Menurut Deputi Gubernur Bank Indonesia Dody Budi Waluyo, untuk pulih bersama, exit strategy atau normalisasi kebijakan paska pelonggaran moneter (Quantitative  Easing) harus dilakukan secara well calibrated, well communicated dan well planned untuk menjaga stabilitas dan pemulihan ekonomi dapat tetap terjaga, terutama di negara-negara berkembang.

"Setiap kebijakan harus dikalibrasi dan dikomunikasikan dengan baik, bagaimana dampak normalisasi bagi masing-masing negara. Terutama kebijakan negara-negara maju terhadap negara-negara berkembang," kata Dody dalam Seminar Internasional G20 yang mengangkat tema “Safeguarding Growth Momentum", seperti dikutip RRI.co.id, Rabu (26/1/ 2022).

Seminar Internasional G20 Safeguarding Growth Momentum menjadi rangkaian acara peluncuran laporan transparansi dan akuntabilitas Bank Indonesia 2021 pada hari ini yang digelar secara hybrid.

Lebih lanjut Dody menyampaikan Indonesia menempuh kebijakan untuk bersinergi dan melakukan bauran ekonomi untuk menjaga stabilitas dan pemulihan ekonomi di tengah ketidakpastian yang masih tinggi.

Langkah itu menunjukkan hasil positif bagi perekonomian Indonesia yang terus berkembang.

"Secara keseluruhan, pertumbuhan ekonomi Indonesia 2021 diperkirakan pada kisaran 3,2-4,0 persen  dan meningkat pada kisaran 4,7-5,5 persen pada 2022 ditopang oleh konsumsi swasta, investasi  dan ekspor di tengah risiko terkait pandemi Covid-19 yang tetap perlu diwaspadai," jelas Dody.

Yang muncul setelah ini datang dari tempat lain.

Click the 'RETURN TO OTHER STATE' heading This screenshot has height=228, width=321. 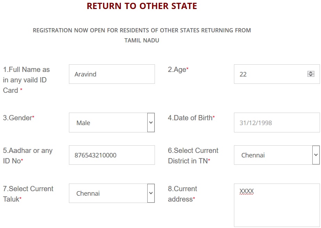(142, 6)
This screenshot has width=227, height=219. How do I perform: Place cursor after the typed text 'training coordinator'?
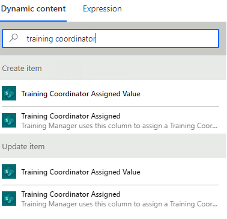pos(95,39)
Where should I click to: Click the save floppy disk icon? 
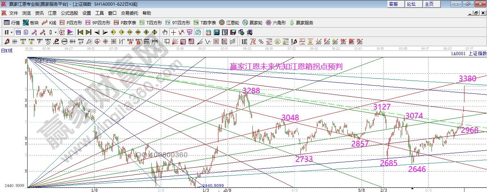[x=233, y=32]
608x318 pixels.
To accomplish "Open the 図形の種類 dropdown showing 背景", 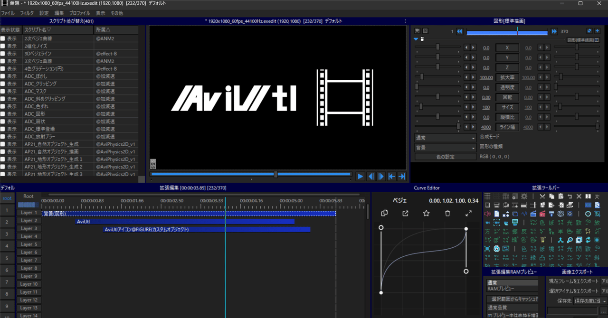I will (x=445, y=147).
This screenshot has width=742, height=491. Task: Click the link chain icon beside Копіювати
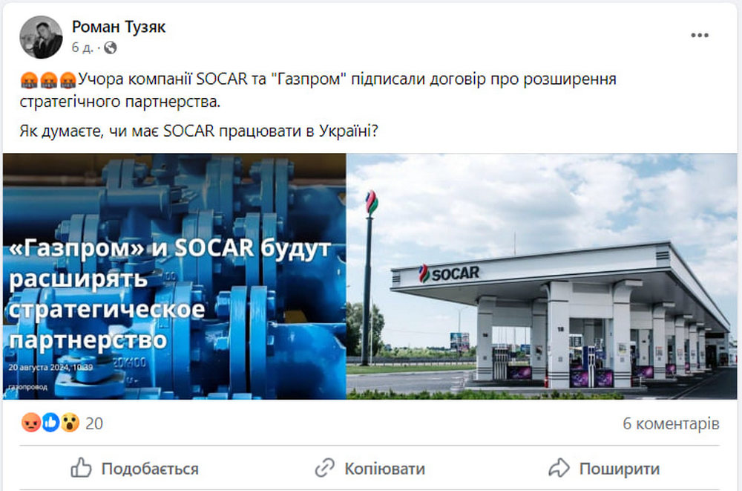coord(325,468)
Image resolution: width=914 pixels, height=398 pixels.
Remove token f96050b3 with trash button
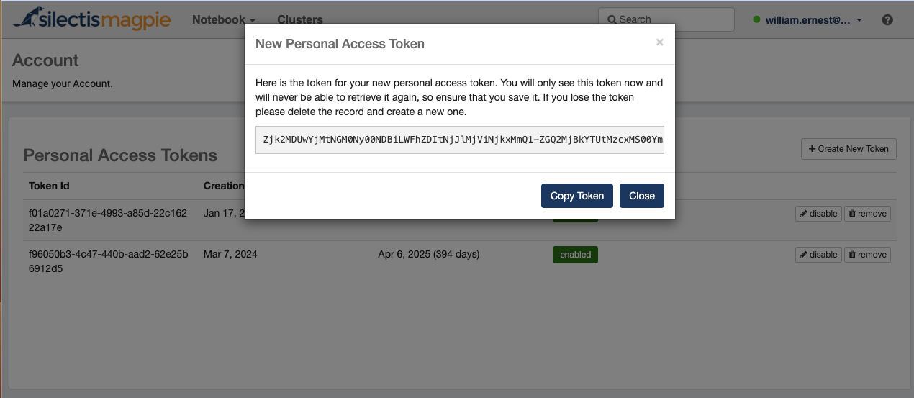pos(867,255)
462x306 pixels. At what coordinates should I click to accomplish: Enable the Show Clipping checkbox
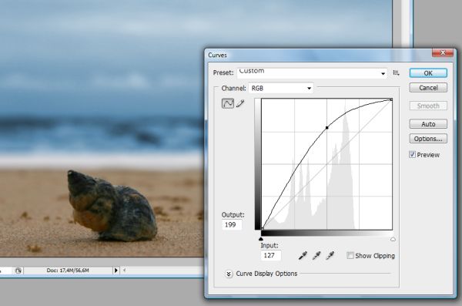350,256
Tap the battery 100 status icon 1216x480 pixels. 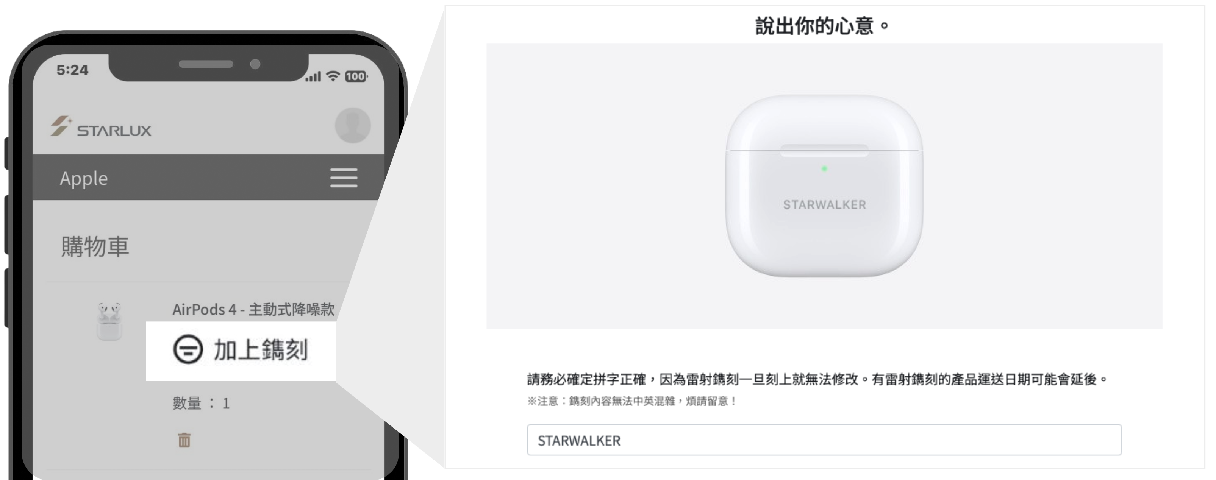356,76

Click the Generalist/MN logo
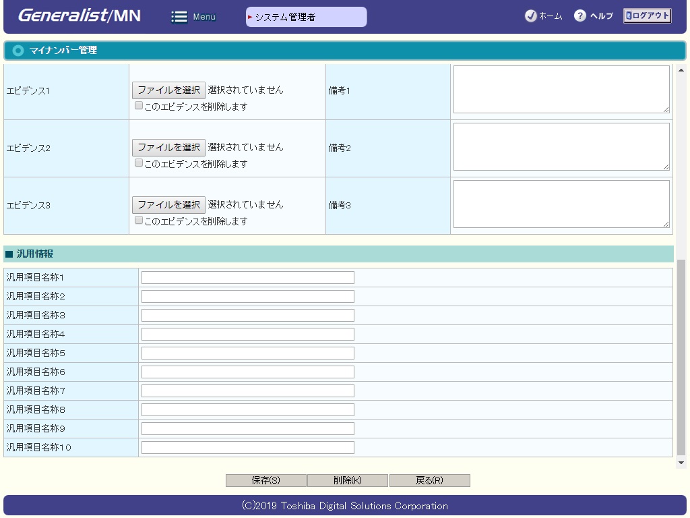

Ia menambahkan, di tahun ini Bank Indonesia akan fokus pada kebijakan moneter yang diarahkan untuk menjaga stabilitas dengan memitigasi dampak dari normalisasi di negara maju.

Sementara itu, dari sisi kebijakan makroprudensial, sistem pembayaran, pendalaman pasar uang serta ekonomi keuangan inklusif dan ekonomi hijau akan diarahkan untuk mendukung pemulihan ekonomi. 

Pada kesempatan yang sama, Deputy Director General, Ministry of Economy and Finance South Korea, Byungsik Jung menyampaikan pentingnya pengelolaan utang dan aliran modal dalam menjaga momentum pemulihan ekonomi global.

"Normalisasi di negara maju akan meningkatkan tekanan terkait dengan utang dan aliran modal sehingga diperlukan dukungan dan kerja sama global dalam mengatasi tantangan tersebut," kata Byungsik Jung.

Hal serupa disampaikan Chief Economist Citibank Indonesia Helmi Arman.

"Normalisasi akan berdampak pada aliran modal, meskipun beberapa negara emerging market diperkirakan tetap mendapat persepsi yang positif dari investor," tandas Helmi.